Taking over the responsibility for leading the editorial team of EMBO reports from Frank Gannon is a daunting task. In fact, taking over anything from Frank Gannon is a daunting task. Not only is Frank the only person I know who can simultaneously watch three different rugby internationals on different TV channels, with total engagement in the minutiae of each match, but he can also write a policy statement, review a scientific manuscript and eat lunch at the same time as watching the three games, without any detriment to his attention for each. For me, just managing to master the rules of rugby is a major undertaking, let alone judging the validity of their concurrent application in three different arenas.
Frank Gannon is truly a master of the art of multi-tasking, and his proficiency therein has been a major factor in ensuring the success of this journal during its first decade. Building it up from scratch, Frank and the editorial teams have developed EMBO reports as a unique asset to the molecular biology community, combining ground-breaking science with incisive comment on issues of social concern to scientists and scientific concern to society, plus his own, inimitably fearless, editorials.
Multi-tasking is a skill that all bench-trained scientists need to develop to a considerable degree. This is certainly one reason why I have only ever ranked myself at the 60th percentile of laboratory competence, and instead learned early on the art of criticizing the experiments of graduate students and postdoctoral researchers who are at the 80th percentile but need to aim higher. The need for multi-tasking is most apparent for those who dabble in research on ageing. “I'm sorry, but I need to wait four months to see if the transgene affects lifespan and then another four months to repeat the experiment before I dream up the next one,” is not a recipe for rapid progress.
An inadequate mastery of multi-tasking can also cause problems of its own. Staying in the laboratory till four in the morning because of that annoying 16-hour time-point, combined with having overlooked booking a weekday slot on the confocal microscope to use while the Westerns were developing, is arguably just as destructive to scientific productivity, and almost certainly to sanity as well. We expect our young scientists to plan and execute their experiments to make the most efficient use of their own short lifespan in science. Somehow they have to include in this planning not only the downtime on the fancy instruments they require, but also the probability that they will leave a key reagent out of the cocktail and thus negate the entire experiment—plus the extra time to dream up an explanation that will convince the supervisor that they are not a complete idiot or that the invisible band really is there.
Working on the skills that are required to run several experiments at once, and to execute all of the required laboratory manipulations faultlessly in tandem, is, in fact, good preparation for an academic career, and one that we should, as supervisors, carefully nurture.
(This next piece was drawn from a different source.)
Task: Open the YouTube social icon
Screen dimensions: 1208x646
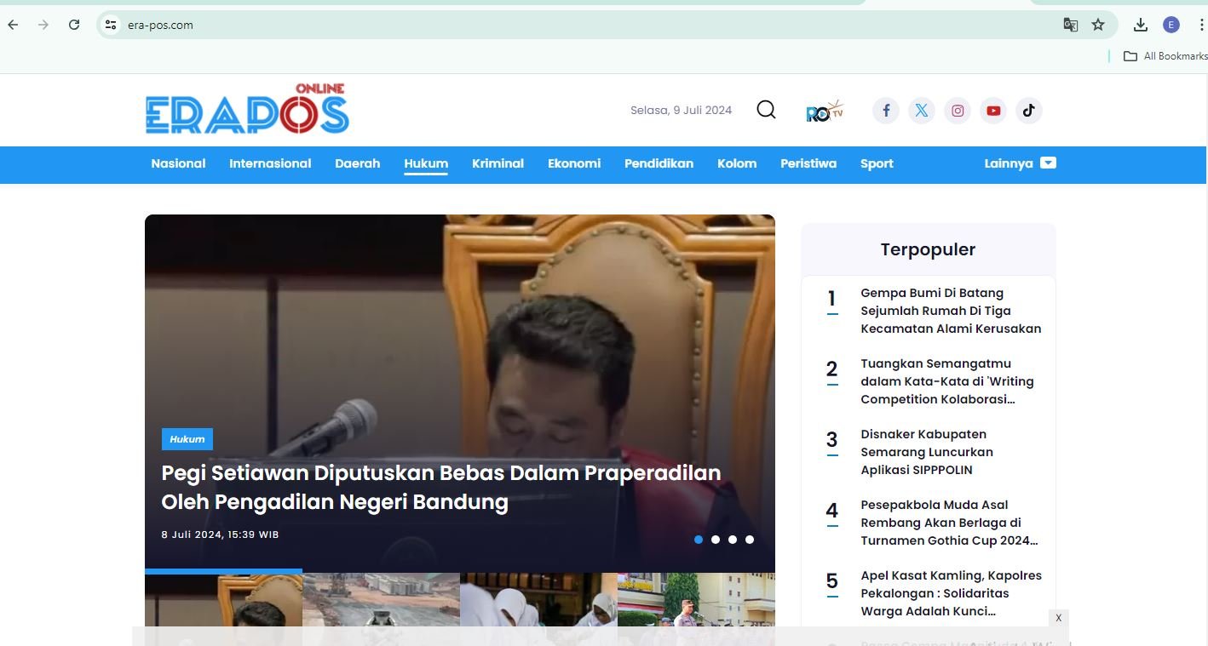Action: [x=993, y=111]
Doing so is not at all straightforward, however, especially as many of us were never trained in the art of multi-tasking in the first place. It is also most unlikely to be successfully learned from one of those translational skills courses of dubious relevance to anything in particular, which are now virtually compulsory for all PhD students.
The importance of multi-tasking becomes clearer as one climbs up the academic ladder, since the need for such skills only increases. One has to become adept at sitting in a seemingly interminable faculty meeting, remaining able to contribute materially to the discussion at just the right moment so as to ensure that resources are not quietly redirected to a laboratory in the next building, while discretely composing an angry but witheringly persuasive rebuttal to a recalcitrant reviewer using a craftily concealed laptop. All the while, the remainder of one's central nervous system is taken up with trying desperately to interpret and action a text message about a consignment of DNA samples that is stuck in Australian Customs because it lacks a certificate from the pesticides and veterinary medicines authority attesting that it is exempt from quarantine restrictions.
Multi-tasking skills are undoubtedly a great bonus in steering the course of a dynamic literary vessel such as EMBO reports. However, attempting to emulate Frank Gannon in this department is plainly doomed to failure. Instead, I shall content myself with the thought that the editors of this successful journal have thrust the task upon me because of my multifaceted personality, which somehow reconciles molecular biology with an enthusiasm for punk rock, viticulture, international politics and a curious obsession with all things Polar. Not to mention those four unpublished novels; how I ever found the time to write them remains a mystery. Certainly I will now have even less time to devote to getting them into print—and being Senior Editor of EMBO reports is unlikely to cut much ice with literary agents. Yet, in return, I am ready to accept the task of piloting the journal into its second decade. If nothing else, I will at least be forced to develop further my multi-tasking skills.